Uluslararası Hrant Dink Vakfı'nın (UHDV) "Medyada nefret söyleminin izlenmesi çalışma toplantısı"nda medyada ve toplumda yaygınlığına karşın yargının nefret söylemiyle mücadelede etkisiz kaldığı vurgulandı.
Gazeteleri izleyerek ve raporlama yaparak medyadaki ırkçı ve ayrımcı söylemi görünür kılmayı ve ırkçılık ve ayrımcılıkla mücadele etmeyi amaçlayan bir proje gerçekleştiren vakıf, dün (5 Eylül) Taksim Elite World Hotel'de 50'yi aşkın gazeteci ve hak örgüt temsilcisiyle " medyada nefret söylemi"ni masaya yatırdı.
"Ulusal, yerel ve genç habercileri buluşturacağız"
Proje yetkilerinden Özlem Dalkıran, özellikle yerel medyanın nefret söylemi açısından tamamen denetimsiz bir alan olduğuna işaret ederek, Bolu Ekspres gazetesinde DTP'lilerin öldürülmesine çağrı yapan bir makaleyi örnek olarak verdi; savcılığın takipsizlik kararı verdiğini hatırlattı.
Gazetecilerin kendi aralarında buluşup durumu değerlendirmelerinde büyük yarar olduğunu vurgulayan Dalkıran, projenin de ulusal, yerel ve genç gazetecilere yönelik olduğunu ve Anadolu Üniversitesi İletişim Fakültesi öğrencilerine dönük bir de seminer vereceklerini duyurdu.
Nisan 2010'da uluslararası bir konferans düzenleneceğini açıklayan Dalkıran, 18 ay sonunda medyayı izleyecek bir gönüllüler ağı oluşturmayı hedeflediklerini söyledi; bunun önemini de şu şekilde açıkladı: "Hrant Dink'in öldürüldüğü döneme göre medya dilinin daha az şiddet içerdiğini görüyoruz.

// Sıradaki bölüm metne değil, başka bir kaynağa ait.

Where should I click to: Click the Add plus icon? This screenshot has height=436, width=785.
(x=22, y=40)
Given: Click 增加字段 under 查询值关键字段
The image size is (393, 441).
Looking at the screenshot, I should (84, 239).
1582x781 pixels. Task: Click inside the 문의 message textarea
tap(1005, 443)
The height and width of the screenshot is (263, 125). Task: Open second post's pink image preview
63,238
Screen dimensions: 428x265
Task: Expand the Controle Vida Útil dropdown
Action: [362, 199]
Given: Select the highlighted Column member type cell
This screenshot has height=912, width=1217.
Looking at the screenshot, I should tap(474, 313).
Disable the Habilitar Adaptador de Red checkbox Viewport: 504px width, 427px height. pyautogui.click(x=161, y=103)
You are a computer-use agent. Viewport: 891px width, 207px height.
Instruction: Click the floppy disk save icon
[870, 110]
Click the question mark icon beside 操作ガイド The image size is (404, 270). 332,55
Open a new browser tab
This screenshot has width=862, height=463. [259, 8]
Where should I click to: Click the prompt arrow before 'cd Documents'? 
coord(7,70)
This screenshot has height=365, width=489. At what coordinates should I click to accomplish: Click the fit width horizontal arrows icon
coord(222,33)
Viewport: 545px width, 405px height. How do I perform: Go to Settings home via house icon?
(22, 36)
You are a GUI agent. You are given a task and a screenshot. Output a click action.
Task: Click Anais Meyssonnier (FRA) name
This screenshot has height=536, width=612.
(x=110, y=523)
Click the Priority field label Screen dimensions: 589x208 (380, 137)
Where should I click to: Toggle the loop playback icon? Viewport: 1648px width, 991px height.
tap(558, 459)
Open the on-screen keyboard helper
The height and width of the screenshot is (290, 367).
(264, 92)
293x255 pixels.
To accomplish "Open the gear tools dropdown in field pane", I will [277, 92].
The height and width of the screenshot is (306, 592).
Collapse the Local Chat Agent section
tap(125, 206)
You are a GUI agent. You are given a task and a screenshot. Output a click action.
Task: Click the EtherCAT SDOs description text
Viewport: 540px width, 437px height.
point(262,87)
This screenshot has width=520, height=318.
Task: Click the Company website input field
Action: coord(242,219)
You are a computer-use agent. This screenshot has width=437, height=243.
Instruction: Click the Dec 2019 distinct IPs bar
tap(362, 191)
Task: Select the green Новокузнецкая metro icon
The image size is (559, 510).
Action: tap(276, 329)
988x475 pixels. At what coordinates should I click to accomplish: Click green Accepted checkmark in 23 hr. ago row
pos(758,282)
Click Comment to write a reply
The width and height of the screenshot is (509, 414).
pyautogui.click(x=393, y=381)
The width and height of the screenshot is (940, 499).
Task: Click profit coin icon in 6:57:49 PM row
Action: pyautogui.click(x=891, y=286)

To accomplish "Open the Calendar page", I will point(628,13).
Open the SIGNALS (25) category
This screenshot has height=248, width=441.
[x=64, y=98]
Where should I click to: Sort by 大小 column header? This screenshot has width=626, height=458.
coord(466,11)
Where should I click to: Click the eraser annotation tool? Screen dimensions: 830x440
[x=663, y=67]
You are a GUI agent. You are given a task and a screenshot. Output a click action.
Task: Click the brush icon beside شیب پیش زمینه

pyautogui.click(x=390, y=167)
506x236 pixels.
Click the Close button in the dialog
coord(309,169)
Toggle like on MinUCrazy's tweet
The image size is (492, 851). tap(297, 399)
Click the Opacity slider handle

Ama bu daha tehlikeli noktalara ulaşıyor. Çünkü bu kez nefret içeren ifadelerin artık satır aralarına girdiğini görüyoruz."
İnceoğlu: Nefret söylemiyle mücadele artmalı
İdeolojilerin kullanılan dilde ifade bulduklarını ifade eden ve dil-ideoloji ve gerçeklik arasında ilişkileri kuramsal açıdan irdeleyen Galatasaray Üniversitesi İletişim Fakültesi öğretim üyesi Prof. Dr. Yasemin İnceoğlu da, ırkçı ve nefret söylemi içeren ve ötekileştiren kavramların medyada yaygınlığına işaret etti ve UHDV ve medyanın "nefret suçu"nu tarayan Sosyal Değişim Derneği gibi sivil toplum örgütlerinin bu soruna eğilmelerinin çok olumlu olduğunu kaydetti.
Medyada ötekileştiren ve nefret yayan ifadelere örnek veren İnceoğlu, "Gay barlarda çıkıp gasp yaptılar", "Rahipler uçkuru kilisede çözüyor", "Yunan oyunu", "Sapık Yunanlıya baskın", "Nataşa paraları Rusya'ya", "Ermeni'ye tavır", "Küstah Rum'a haddini bildirdi", "Eylemciye halk dayağı" şeklinde başlıkları saydı; spor medyasında özellikle de Futbolla ilgili haberlerde bu durumun yaygın olduğunu söyledi.
İnceoğlu, Kültür Bakanlığı'nın Çingenelere karşı ayrımcı ve dışlayıcı ağır ifadelere yer veren "Çingeneler ve Türkiye" adlı kitaba yayınlarında yer vermesini eleştirdi.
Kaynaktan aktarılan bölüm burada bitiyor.